Abstract
Abstract Abstract #1141 Background: We previously demonstrated in 17 patients that aromatase inhibitor (AI)-induced arthralgia is associated with a decrease in grip strength corresponding to an increase in tenosynovial abnormalities on magnetic resonance imaging (MRI). It is important to identify patients at risk of developing arthralgia and its associated functional and tenosynovial changes. Reports on the effect of weight on AI-induced arthralgia are conflicting. Our purpose was to investigate the effect of body mass index (BMI) and tenosynovial abnormalities on grip strength.
 Patients and Methods: This is a prospective single-centre study including consecutive postmenopausal patients with early breast cancer receiving either tamoxifen or an AI. At baseline and after 6 months, patients filled in a rheumatologic history questionnaire and a rheumatologic examination including a grip strength test was done. At the same time points, MRI of both hands and wrists was performed. The primary endpoint was tenosynovial abnormalities from baseline on MRI. Secondary endpoints were changes from baseline for morning stiffness, grip strength and intra-articular fluid on MRI. Wilcoxon signed ranks was used to test changes from baseline and the Spearman correlation coefficient to assess the association between rheumatologic and MRI changes from baseline. Regular and robust regression analysis was employed to investigate the influence of BMI on grip strength.
 Results: Thirty three patients completed all the planned investigations and are included in this report (27 patients on AI and 6 on tamoxifen). Median age was 64 years (range 51-74) and median BMI was 24 kg/m2 (range18-45). At 6 months, patients on AI experienced increased morning stiffness (p<0.05), decrease in grip strength (p>0.005), increase in tenosynovial abnormalities (p<0.001) and increase in intra-articular fluid (p<0.001). Only minor changes were seen in patients on tamoxifen. The decrease in grip strength correlated with the tenosynovial changes on MRI (p=0.05) but was not significantly correlated with intra-articular fluid (p=0.3). The regression analysis suggests that grip strength is predicted to decrease more strongly for extremes in BMI (very high and very low BMI) and least strongly for a BMI around 25. Furthermore, the effect of tenosynovial abnormalities on decrease in grip strength does not diminish when the effect of BMI is accounted for.

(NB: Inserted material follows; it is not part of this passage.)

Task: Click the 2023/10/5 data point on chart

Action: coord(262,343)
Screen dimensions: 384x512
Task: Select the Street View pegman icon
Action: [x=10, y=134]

 Conclusion: The functional impairment of hands in the AI-induced arthralgia is characterized by tenosynovial changes on MRI correlating with a significant decrease in hand grip strength. Grip strength is predicted to decrease more strongly for extremes in BMI and higher levels of tenosynovial abnormalities. Citation Information: Cancer Res 2009;69(2 Suppl):Abstract nr 1141.